> **TASK GOAL**
Reproduce each of the following lines word for word, from the first to the last.

------------------------------------------------------------

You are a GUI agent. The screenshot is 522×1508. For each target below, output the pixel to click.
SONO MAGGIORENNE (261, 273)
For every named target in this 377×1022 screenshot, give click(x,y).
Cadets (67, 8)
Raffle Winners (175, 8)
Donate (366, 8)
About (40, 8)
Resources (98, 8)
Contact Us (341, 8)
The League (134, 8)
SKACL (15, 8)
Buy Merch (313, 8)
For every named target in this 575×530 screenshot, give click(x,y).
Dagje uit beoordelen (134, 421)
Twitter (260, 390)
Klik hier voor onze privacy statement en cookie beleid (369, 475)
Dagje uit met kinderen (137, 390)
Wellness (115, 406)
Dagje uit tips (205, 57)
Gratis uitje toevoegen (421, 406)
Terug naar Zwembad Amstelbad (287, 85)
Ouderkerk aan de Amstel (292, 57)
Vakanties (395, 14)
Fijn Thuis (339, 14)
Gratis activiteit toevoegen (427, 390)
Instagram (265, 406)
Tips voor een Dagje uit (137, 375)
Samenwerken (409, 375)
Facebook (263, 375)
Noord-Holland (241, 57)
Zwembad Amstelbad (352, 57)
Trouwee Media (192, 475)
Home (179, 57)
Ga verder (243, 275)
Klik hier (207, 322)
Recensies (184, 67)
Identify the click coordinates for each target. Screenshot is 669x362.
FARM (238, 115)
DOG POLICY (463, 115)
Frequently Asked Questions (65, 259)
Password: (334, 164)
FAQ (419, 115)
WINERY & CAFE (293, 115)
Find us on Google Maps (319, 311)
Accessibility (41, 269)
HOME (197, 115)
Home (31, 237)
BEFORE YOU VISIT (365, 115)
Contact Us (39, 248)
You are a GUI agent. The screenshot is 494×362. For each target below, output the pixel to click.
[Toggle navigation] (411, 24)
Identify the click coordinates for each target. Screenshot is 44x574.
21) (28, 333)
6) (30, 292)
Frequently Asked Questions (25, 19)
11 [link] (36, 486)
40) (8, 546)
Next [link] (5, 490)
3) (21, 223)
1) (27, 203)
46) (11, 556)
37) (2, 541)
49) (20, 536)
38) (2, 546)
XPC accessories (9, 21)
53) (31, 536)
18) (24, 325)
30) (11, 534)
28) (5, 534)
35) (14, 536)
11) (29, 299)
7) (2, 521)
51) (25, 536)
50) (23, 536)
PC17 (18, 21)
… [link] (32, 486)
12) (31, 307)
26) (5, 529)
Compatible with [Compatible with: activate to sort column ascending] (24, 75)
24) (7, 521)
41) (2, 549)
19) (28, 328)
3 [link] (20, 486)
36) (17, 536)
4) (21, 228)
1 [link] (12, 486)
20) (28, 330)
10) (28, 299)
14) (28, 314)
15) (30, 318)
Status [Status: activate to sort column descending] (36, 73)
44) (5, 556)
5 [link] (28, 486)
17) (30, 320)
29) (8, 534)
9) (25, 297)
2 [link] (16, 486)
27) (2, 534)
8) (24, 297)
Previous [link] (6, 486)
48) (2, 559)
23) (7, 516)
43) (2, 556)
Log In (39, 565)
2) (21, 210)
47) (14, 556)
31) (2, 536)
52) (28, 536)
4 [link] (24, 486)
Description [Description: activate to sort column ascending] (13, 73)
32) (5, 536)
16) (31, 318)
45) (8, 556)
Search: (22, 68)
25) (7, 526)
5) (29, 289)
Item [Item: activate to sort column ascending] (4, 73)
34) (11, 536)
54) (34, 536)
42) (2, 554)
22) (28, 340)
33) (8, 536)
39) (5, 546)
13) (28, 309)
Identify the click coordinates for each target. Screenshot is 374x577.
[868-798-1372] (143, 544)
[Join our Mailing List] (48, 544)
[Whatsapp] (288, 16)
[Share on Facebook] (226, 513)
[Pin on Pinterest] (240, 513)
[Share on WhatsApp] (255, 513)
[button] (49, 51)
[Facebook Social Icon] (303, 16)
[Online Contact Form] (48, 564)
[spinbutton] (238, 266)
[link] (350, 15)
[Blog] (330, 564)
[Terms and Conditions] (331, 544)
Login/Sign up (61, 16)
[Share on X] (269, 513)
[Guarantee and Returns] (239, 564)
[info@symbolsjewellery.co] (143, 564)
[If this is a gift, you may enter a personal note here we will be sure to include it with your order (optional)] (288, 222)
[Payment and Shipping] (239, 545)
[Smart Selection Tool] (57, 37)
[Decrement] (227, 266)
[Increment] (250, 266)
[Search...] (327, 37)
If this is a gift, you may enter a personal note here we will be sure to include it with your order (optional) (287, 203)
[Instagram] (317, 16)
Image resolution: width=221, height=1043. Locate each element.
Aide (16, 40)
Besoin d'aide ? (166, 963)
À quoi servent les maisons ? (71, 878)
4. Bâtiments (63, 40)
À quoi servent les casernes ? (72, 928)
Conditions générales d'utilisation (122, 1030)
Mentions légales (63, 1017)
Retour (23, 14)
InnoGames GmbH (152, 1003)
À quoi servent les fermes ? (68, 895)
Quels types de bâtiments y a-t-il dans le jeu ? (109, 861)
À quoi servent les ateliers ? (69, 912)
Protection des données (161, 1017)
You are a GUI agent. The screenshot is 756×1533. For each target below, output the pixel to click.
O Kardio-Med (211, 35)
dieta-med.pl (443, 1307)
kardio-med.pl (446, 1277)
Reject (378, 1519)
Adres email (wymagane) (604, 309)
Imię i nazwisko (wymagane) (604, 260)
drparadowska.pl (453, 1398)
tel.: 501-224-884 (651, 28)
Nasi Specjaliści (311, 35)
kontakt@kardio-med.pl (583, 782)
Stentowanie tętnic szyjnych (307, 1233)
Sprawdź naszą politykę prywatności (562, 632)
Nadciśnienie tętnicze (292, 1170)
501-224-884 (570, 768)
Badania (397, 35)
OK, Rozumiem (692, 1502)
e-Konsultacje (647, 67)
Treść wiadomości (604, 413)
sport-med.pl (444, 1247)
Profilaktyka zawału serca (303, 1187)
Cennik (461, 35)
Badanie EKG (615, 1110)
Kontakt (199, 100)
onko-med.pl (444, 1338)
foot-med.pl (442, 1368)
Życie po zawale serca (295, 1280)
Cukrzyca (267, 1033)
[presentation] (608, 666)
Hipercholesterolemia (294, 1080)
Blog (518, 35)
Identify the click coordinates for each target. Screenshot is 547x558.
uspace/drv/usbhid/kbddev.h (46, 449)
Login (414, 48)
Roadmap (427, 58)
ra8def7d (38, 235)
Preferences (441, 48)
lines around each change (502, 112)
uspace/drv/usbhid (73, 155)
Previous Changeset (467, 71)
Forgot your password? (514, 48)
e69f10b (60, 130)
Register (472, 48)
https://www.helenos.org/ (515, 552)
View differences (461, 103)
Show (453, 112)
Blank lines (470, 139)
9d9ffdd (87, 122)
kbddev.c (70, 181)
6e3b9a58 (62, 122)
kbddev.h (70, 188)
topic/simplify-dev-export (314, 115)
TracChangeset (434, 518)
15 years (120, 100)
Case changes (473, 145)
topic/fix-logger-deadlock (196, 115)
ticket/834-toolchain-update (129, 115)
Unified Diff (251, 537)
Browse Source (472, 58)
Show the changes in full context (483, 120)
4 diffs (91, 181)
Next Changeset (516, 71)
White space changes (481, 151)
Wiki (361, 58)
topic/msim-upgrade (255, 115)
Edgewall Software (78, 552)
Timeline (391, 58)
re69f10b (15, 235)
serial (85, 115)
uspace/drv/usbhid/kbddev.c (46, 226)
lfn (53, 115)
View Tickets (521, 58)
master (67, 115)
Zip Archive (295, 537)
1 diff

------------------------------------------------------------

> **WRITTEN SOLUTION**
You are a GUI agent. The screenshot is 522×1508. For each target below, output the pixel to click.
SONO MAGGIORENNE (261, 273)
For every named target in this 377×1022 screenshot, give click(x,y).
Cadets (67, 8)
Raffle Winners (175, 8)
Donate (366, 8)
About (40, 8)
Resources (98, 8)
Contact Us (341, 8)
The League (134, 8)
SKACL (15, 8)
Buy Merch (313, 8)
For every named target in this 575×530 screenshot, give click(x,y).
Dagje uit beoordelen (134, 421)
Twitter (260, 390)
Klik hier voor onze privacy statement en cookie beleid (369, 475)
Dagje uit met kinderen (137, 390)
Wellness (115, 406)
Dagje uit tips (205, 57)
Gratis uitje toevoegen (421, 406)
Terug naar Zwembad Amstelbad (287, 85)
Ouderkerk aan de Amstel (292, 57)
Vakanties (395, 14)
Fijn Thuis (339, 14)
Gratis activiteit toevoegen (427, 390)
Instagram (265, 406)
Tips voor een Dagje uit (137, 375)
Samenwerken (409, 375)
Facebook (263, 375)
Noord-Holland (241, 57)
Zwembad Amstelbad (352, 57)
Trouwee Media (192, 475)
Home (179, 57)
Ga verder (243, 275)
Klik hier (207, 322)
Recensies (184, 67)
Identify the click coordinates for each target. Screenshot is 669x362.
FARM (238, 115)
DOG POLICY (463, 115)
Frequently Asked Questions (65, 259)
Password: (334, 164)
FAQ (419, 115)
WINERY & CAFE (293, 115)
Find us on Google Maps (319, 311)
Accessibility (41, 269)
HOME (197, 115)
Home (31, 237)
BEFORE YOU VISIT (365, 115)
Contact Us (39, 248)
You are a GUI agent. The screenshot is 494×362. For each target below, output the pixel to click.
[Toggle navigation] (411, 24)
Identify the click coordinates for each target. Screenshot is 44x574.
21) (28, 333)
6) (30, 292)
Frequently Asked Questions (25, 19)
11 [link] (36, 486)
40) (8, 546)
Next [link] (5, 490)
3) (21, 223)
1) (27, 203)
46) (11, 556)
37) (2, 541)
49) (20, 536)
38) (2, 546)
XPC accessories (9, 21)
53) (31, 536)
18) (24, 325)
30) (11, 534)
28) (5, 534)
35) (14, 536)
11) (29, 299)
7) (2, 521)
51) (25, 536)
50) (23, 536)
PC17 (18, 21)
… [link] (32, 486)
12) (31, 307)
26) (5, 529)
Compatible with [Compatible with: activate to sort column ascending] (24, 75)
24) (7, 521)
41) (2, 549)
19) (28, 328)
3 [link] (20, 486)
36) (17, 536)
4) (21, 228)
1 [link] (12, 486)
20) (28, 330)
10) (28, 299)
14) (28, 314)
15) (30, 318)
Status [Status: activate to sort column descending] (36, 73)
44) (5, 556)
5 [link] (28, 486)
17) (30, 320)
29) (8, 534)
9) (25, 297)
2 [link] (16, 486)
27) (2, 534)
8) (24, 297)
Previous [link] (6, 486)
48) (2, 559)
23) (7, 516)
43) (2, 556)
Log In (39, 565)
2) (21, 210)
47) (14, 556)
31) (2, 536)
52) (28, 536)
4 [link] (24, 486)
Description [Description: activate to sort column ascending] (13, 73)
32) (5, 536)
16) (31, 318)
45) (8, 556)
Search: (22, 68)
25) (7, 526)
5) (29, 289)
Item [Item: activate to sort column ascending] (4, 73)
34) (11, 536)
54) (34, 536)
42) (2, 554)
22) (28, 340)
33) (8, 536)
39) (5, 546)
13) (28, 309)
Identify the click coordinates for each target. Screenshot is 374x577.
[868-798-1372] (143, 544)
[Join our Mailing List] (48, 544)
[Whatsapp] (288, 16)
[Share on Facebook] (226, 513)
[Pin on Pinterest] (240, 513)
[Share on WhatsApp] (255, 513)
[button] (49, 51)
[Facebook Social Icon] (303, 16)
[Online Contact Form] (48, 564)
[spinbutton] (238, 266)
[link] (350, 15)
[Blog] (330, 564)
[Terms and Conditions] (331, 544)
Login/Sign up (61, 16)
[Share on X] (269, 513)
[Guarantee and Returns] (239, 564)
[info@symbolsjewellery.co] (143, 564)
[If this is a gift, you may enter a personal note here we will be sure to include it with your order (optional)] (288, 222)
[Payment and Shipping] (239, 545)
[Smart Selection Tool] (57, 37)
[Decrement] (227, 266)
[Increment] (250, 266)
[Search...] (327, 37)
If this is a gift, you may enter a personal note here we will be sure to include it with your order (optional) (287, 203)
[Instagram] (317, 16)
Image resolution: width=221, height=1043. Locate each element.
Aide (16, 40)
Besoin d'aide ? (166, 963)
À quoi servent les maisons ? (71, 878)
4. Bâtiments (63, 40)
À quoi servent les casernes ? (72, 928)
Conditions générales d'utilisation (122, 1030)
Mentions légales (63, 1017)
Retour (23, 14)
InnoGames GmbH (152, 1003)
À quoi servent les fermes ? (68, 895)
Quels types de bâtiments y a-t-il dans le jeu ? (109, 861)
À quoi servent les ateliers ? (69, 912)
Protection des données (161, 1017)
You are a GUI agent. The screenshot is 756×1533. For each target below, output the pixel to click.
O Kardio-Med (211, 35)
dieta-med.pl (443, 1307)
kardio-med.pl (446, 1277)
Reject (378, 1519)
Adres email (wymagane) (604, 309)
Imię i nazwisko (wymagane) (604, 260)
drparadowska.pl (453, 1398)
tel.: 501-224-884 (651, 28)
Nasi Specjaliści (311, 35)
kontakt@kardio-med.pl (583, 782)
Stentowanie tętnic szyjnych (307, 1233)
Sprawdź naszą politykę prywatności (562, 632)
Nadciśnienie tętnicze (292, 1170)
501-224-884 (570, 768)
Badania (397, 35)
OK, Rozumiem (692, 1502)
e-Konsultacje (647, 67)
Treść wiadomości (604, 413)
sport-med.pl (444, 1247)
Profilaktyka zawału serca (303, 1187)
Cennik (461, 35)
Badanie EKG (615, 1110)
Kontakt (199, 100)
onko-med.pl (444, 1338)
foot-med.pl (442, 1368)
Życie po zawale serca (295, 1280)
Cukrzyca (267, 1033)
[presentation] (608, 666)
Hipercholesterolemia (294, 1080)
Blog (518, 35)
Identify the click coordinates for each target. Screenshot is 547x558.
uspace/drv/usbhid/kbddev.h (46, 449)
Login (414, 48)
Roadmap (427, 58)
ra8def7d (38, 235)
Preferences (441, 48)
lines around each change (502, 112)
uspace/drv/usbhid (73, 155)
Previous Changeset (467, 71)
Forgot your password? (514, 48)
e69f10b (60, 130)
Register (472, 48)
https://www.helenos.org/ (515, 552)
View differences (461, 103)
Show (453, 112)
Blank lines (470, 139)
9d9ffdd (87, 122)
kbddev.c (70, 181)
6e3b9a58 (62, 122)
kbddev.h (70, 188)
topic/simplify-dev-export (314, 115)
TracChangeset (434, 518)
15 years (120, 100)
Case changes (473, 145)
topic/fix-logger-deadlock (196, 115)
ticket/834-toolchain-update (129, 115)
Unified Diff (251, 537)
Browse Source (472, 58)
Show the changes in full context (483, 120)
4 diffs (91, 181)
Next Changeset (516, 71)
White space changes (481, 151)
Wiki (361, 58)
topic/msim-upgrade (255, 115)
Edgewall Software (78, 552)
Timeline (391, 58)
re69f10b (15, 235)
serial (85, 115)
uspace/drv/usbhid/kbddev.c (46, 226)
lfn (53, 115)
View Tickets (521, 58)
master (67, 115)
Zip Archive (295, 537)
1 diff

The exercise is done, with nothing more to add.